On this occasion, the code posted doesn't work because it is too simplistic. It does not handle all the cases mentioned. Usually it's the other way around, but seriously it's not trivial to completely swap (by relinking) two node in a doubly linked list!

Which sort of supports brewbuck's point that one should merely have a node that contains a pointer to the datastructure. The pointers could easily be swapped:

Example:

Code:

struct node_t
{
  void *data;
  struct node_t *prev, *next;
};

void swap(struct node_t *a, struct node_t *b)
{
  assert(a && b);

  void *temp = a->data;
  a->data = b->data;
  b->data = temp;
}

you are not losing temp1's original address but temp1->next and
temp1->prev are each pointing to a new Object.

You're right. I didn't see what I wanted was not to lose temp1->next and temp1->prev.

Originally Posted by iMalc

Then there are special cases to handle, when the node after object1 is object2 or the node after object2 is object1. Not to mention handling when any of those first four are NULL because the item is at an end of the list.

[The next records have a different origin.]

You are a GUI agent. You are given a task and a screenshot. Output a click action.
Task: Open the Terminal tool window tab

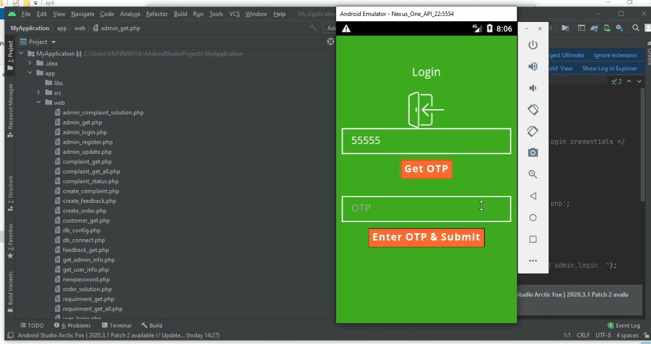pyautogui.click(x=116, y=325)
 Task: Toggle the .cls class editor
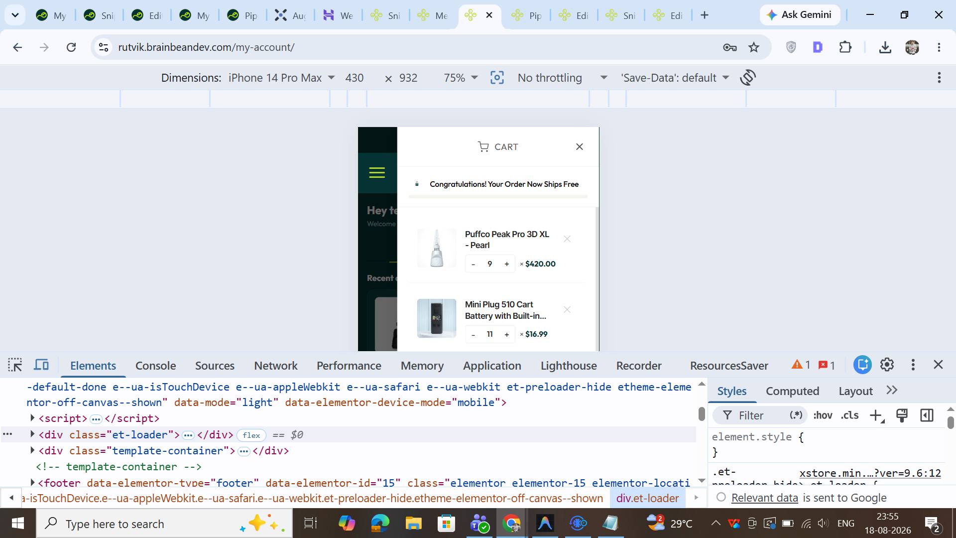849,415
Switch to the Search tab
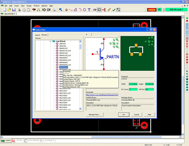The height and width of the screenshot is (146, 189). 37,35
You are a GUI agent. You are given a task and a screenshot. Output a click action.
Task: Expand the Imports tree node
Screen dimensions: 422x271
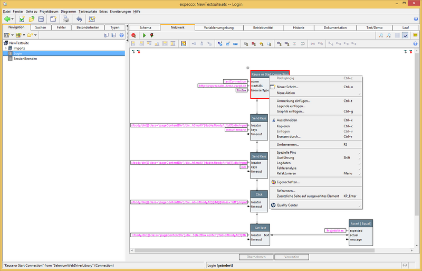5,48
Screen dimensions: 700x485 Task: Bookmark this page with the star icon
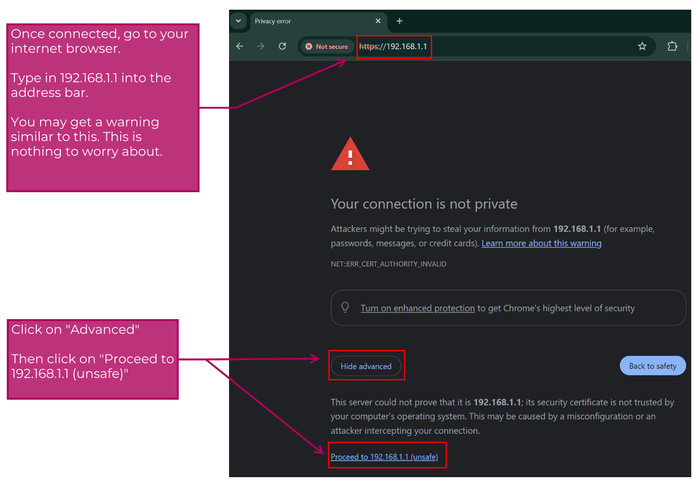pyautogui.click(x=642, y=46)
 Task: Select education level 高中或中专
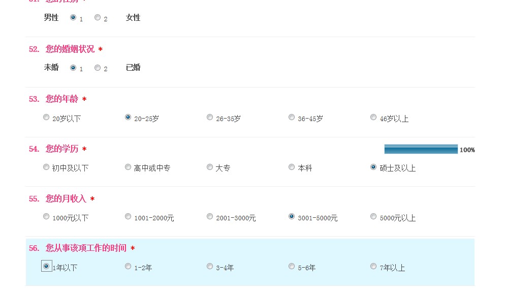128,167
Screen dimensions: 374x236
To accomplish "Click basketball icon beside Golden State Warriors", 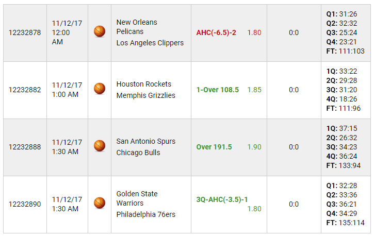I will click(x=100, y=203).
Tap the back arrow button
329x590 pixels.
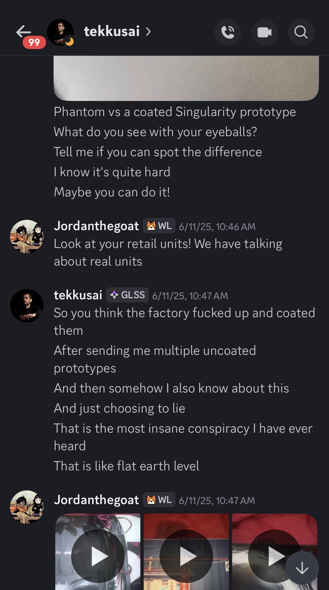(x=23, y=31)
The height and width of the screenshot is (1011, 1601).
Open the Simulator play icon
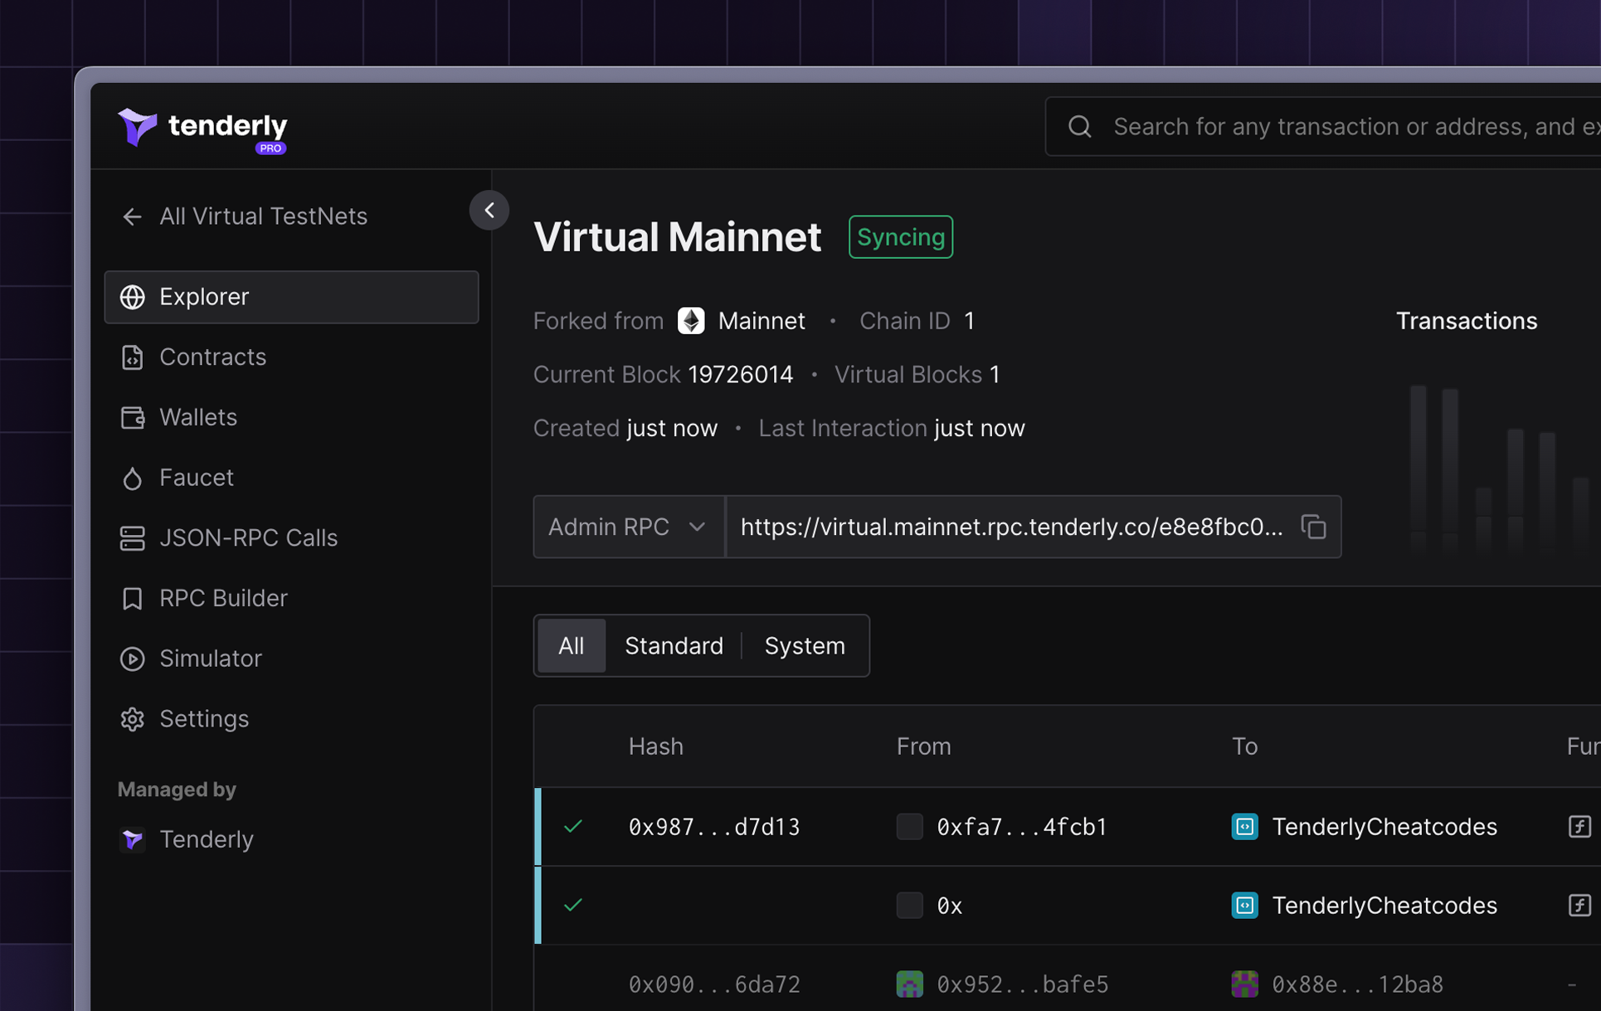click(x=133, y=659)
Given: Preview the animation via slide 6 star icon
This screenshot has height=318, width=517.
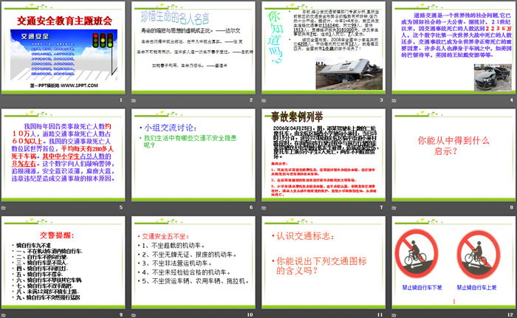Looking at the screenshot, I should click(134, 205).
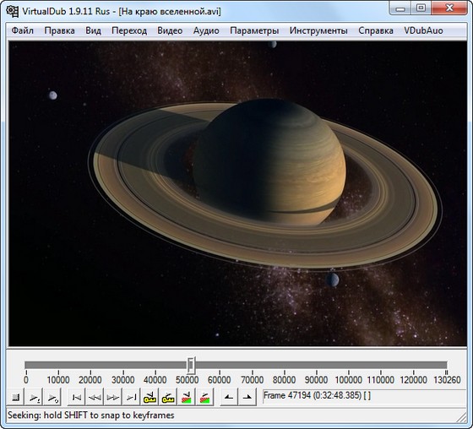Step forward using the fast-forward icon

click(113, 397)
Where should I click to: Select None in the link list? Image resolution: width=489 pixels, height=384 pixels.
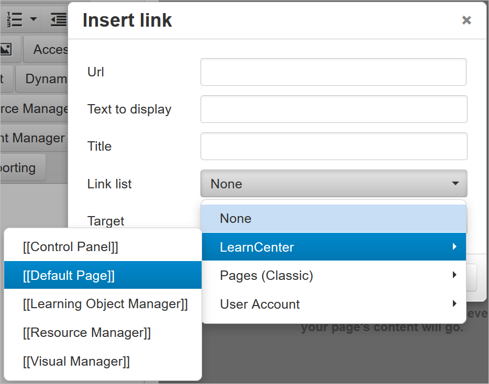(334, 219)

On this occasion, the code posted doesn't work because it is too simplistic. It does not handle all the cases mentioned. Usually it's the other way around, but seriously it's not trivial to completely swap (by relinking) two node in a doubly linked list!

I agree with you. I thought only what to do if one of these two is the first or the last node of double linked list. And if nodes to swap are consequtive, it won't work.

Don't I need to check and change both side of object's links which point to the object to replace?

for exampe, there are 5 nodes.
A - B - C - D - E
And I want to swap B and D(by handling nodes). So I set B and D's next, prev link pointers for new place. I also think that I have to change A's next link and C's prev link and C's next and E's prev to make like bellow.
A - D - C - B - E

In this case, I think it's not enough to make only one temporary pointer.

Sorry for my ignorance.

Originally Posted by a0161

Don't I need to check and change both side of object's links which point to the object to replace?

Yes you need to check both sides of the link ie *prev and *next

Originally Posted by a0161

for exampe, there are 5 nodes.
A - B - C - D - E
And I want to swap B and D(by handling nodes). So I set B and D's next, prev link pointers for new place. I also think that I have to change A's next link and C's prev link and C's next and E's prev to make like bellow.
A - D - C - B - E

In this case, I think it's not enough to make only one temporary pointer.

IMHO the min no. of pointers needed for the swap is two as in a pointer to A and a pointer to C and here's the pseudo-code to swap B and D around.

Code:

/* install B in D's place */
ptr_to_B->prev = ptr_to_D->prev
ptr_to_B->next = ptr_to_D->next
ptr_to_D->prev->next = ptr_to_B
ptr_to_D->next->prev = ptr_to_B

/* install D in B's place */
ptr_to_D->prev = ptr_to_A
ptr_to_D->next = ptr_to_C
ptr_to_A->next = ptr_to_D
ptr_to_C->prev = ptr_to_D

Thank you for providing pseudo-code

Now I got there are another conditions that I didn't consider.
The code I made does not cover every condition.

Yes, my example, while a good example for some problem maybe not pertinent, was incomplete.